**PROBLEM**
Below are the entries; return every line among them that holds the word "computer".

**MATERIALS PROVIDED**

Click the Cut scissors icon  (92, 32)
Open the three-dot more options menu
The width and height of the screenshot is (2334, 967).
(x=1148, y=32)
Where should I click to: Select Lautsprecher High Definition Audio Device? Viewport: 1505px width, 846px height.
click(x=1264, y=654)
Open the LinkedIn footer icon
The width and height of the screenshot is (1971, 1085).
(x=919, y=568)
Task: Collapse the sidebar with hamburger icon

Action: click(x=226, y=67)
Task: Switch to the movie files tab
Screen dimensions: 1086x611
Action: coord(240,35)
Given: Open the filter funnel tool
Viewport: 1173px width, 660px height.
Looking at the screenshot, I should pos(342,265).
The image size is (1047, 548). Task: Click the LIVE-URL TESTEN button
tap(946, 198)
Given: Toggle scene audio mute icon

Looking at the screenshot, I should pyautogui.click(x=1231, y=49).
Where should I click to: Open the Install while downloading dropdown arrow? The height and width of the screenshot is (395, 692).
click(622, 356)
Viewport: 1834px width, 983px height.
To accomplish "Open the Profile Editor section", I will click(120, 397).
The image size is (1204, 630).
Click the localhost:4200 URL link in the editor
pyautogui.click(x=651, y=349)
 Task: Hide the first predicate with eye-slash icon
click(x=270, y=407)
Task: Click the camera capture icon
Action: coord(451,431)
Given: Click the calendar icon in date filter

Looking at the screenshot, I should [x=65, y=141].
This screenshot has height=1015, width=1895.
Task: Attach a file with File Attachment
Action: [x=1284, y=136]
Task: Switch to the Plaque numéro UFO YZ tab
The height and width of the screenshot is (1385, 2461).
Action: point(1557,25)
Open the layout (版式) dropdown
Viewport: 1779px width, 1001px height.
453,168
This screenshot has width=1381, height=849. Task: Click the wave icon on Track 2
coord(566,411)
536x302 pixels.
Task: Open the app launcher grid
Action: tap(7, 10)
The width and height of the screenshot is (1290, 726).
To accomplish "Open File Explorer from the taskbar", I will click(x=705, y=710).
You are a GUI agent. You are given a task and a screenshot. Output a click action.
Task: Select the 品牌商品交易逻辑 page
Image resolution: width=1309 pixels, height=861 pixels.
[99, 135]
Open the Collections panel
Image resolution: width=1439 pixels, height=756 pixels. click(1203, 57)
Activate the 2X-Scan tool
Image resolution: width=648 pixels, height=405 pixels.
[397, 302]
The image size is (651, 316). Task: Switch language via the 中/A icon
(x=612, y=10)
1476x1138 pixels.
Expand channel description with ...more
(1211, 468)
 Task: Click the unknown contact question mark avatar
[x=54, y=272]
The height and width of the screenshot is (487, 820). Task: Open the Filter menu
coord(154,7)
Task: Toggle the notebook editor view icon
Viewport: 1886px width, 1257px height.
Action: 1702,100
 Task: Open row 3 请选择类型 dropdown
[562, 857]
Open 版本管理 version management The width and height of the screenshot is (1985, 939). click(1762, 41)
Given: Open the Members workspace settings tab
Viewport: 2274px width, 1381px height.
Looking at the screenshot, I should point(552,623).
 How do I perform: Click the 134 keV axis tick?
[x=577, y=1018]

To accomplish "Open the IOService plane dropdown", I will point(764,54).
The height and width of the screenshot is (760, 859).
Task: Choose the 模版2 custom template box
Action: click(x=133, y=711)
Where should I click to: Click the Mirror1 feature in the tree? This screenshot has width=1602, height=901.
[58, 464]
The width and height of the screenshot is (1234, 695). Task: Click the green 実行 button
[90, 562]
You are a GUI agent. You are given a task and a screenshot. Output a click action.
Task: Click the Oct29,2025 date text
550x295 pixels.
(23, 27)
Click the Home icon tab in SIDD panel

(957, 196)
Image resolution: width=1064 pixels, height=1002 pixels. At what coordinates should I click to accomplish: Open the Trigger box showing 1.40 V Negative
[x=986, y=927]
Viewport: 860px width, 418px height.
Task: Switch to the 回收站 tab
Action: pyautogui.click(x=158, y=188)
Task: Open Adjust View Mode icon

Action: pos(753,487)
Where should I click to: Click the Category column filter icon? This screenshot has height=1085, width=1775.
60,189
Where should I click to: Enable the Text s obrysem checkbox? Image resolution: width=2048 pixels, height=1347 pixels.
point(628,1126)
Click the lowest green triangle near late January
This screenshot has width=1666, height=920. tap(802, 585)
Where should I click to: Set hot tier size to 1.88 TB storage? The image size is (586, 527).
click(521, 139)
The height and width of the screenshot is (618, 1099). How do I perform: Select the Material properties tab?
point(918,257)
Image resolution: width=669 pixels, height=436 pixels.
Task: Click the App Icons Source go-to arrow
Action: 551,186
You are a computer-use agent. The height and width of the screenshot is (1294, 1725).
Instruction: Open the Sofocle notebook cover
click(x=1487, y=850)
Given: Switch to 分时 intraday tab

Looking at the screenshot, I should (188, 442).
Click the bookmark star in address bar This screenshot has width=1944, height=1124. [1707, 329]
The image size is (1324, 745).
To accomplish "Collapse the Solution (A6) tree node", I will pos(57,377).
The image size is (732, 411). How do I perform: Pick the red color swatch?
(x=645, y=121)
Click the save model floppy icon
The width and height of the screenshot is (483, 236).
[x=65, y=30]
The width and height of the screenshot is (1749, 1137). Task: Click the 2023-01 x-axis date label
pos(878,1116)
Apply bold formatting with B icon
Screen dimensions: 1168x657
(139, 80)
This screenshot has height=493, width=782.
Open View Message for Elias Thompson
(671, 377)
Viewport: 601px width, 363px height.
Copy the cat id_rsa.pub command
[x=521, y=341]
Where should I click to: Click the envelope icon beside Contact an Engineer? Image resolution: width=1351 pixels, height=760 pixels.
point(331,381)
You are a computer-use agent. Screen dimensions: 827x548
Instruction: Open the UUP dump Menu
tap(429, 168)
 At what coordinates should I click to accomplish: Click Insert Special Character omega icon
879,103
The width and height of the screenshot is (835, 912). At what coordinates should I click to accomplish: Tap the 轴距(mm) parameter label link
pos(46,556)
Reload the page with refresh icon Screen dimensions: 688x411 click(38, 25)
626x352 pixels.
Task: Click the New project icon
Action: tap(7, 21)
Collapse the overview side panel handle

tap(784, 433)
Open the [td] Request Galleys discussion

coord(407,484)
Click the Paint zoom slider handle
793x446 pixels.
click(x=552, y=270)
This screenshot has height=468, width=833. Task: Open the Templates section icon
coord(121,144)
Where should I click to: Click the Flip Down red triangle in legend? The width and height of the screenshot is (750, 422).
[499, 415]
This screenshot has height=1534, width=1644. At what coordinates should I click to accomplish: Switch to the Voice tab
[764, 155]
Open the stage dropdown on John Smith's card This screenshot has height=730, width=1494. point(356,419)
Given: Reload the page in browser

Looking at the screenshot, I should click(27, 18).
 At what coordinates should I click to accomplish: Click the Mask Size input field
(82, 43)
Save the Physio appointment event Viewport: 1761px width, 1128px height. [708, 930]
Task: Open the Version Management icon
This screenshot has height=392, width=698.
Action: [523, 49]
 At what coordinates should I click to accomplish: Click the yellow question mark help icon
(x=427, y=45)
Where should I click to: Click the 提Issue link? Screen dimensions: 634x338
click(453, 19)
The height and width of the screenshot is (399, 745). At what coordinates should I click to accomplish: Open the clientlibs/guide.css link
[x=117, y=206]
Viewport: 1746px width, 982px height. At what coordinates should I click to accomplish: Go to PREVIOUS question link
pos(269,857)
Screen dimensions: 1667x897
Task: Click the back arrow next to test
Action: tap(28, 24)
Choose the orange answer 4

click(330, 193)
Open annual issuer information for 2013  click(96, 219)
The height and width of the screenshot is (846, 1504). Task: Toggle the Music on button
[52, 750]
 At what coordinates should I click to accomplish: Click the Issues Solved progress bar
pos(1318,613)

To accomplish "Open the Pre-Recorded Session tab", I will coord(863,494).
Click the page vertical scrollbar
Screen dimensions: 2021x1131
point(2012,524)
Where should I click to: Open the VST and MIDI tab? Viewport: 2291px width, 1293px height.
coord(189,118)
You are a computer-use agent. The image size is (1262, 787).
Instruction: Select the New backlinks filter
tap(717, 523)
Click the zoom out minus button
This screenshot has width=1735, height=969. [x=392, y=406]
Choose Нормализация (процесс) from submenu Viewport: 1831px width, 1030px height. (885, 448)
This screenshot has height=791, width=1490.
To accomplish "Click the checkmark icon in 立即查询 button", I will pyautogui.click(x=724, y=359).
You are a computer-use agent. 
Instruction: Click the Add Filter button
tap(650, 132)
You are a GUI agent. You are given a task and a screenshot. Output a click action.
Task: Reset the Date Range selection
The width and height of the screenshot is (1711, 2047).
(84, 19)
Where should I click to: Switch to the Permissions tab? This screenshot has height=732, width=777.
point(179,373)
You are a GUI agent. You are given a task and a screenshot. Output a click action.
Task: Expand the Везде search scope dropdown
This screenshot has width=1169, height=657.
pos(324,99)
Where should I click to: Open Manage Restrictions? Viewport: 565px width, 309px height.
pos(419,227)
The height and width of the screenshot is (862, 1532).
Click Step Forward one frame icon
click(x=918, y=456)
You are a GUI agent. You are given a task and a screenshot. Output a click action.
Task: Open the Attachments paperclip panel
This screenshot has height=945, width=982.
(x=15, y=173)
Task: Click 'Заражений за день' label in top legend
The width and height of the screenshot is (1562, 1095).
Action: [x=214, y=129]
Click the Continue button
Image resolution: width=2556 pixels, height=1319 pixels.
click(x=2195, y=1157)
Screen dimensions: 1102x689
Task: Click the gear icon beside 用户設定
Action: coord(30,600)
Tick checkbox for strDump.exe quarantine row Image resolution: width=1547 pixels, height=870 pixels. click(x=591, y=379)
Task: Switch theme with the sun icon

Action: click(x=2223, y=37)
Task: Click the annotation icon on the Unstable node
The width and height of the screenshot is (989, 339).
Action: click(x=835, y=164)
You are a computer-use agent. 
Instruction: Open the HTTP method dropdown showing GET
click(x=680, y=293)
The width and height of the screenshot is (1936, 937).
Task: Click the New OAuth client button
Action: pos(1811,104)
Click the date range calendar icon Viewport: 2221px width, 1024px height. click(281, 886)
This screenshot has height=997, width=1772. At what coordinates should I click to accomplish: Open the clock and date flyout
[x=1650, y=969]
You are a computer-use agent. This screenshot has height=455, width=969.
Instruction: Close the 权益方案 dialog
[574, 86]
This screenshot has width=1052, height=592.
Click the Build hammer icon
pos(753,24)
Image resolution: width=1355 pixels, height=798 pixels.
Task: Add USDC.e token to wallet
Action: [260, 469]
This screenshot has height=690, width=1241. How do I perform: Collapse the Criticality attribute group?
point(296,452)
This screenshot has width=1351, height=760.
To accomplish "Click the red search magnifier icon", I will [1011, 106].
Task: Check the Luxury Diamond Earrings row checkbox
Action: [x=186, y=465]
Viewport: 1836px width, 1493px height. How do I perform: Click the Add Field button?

**RESULT FOR THIS EXERCISE**
You are a computer-use agent. The height and width of the screenshot is (1294, 1725).
You are a computer-use agent. Screen dimensions: 827x548
You are a computer-use agent. The image size is (1262, 787).
You are a computer-use agent. 
You are a computer-use agent. 
You are a computer-use agent. This screenshot has height=455, width=969.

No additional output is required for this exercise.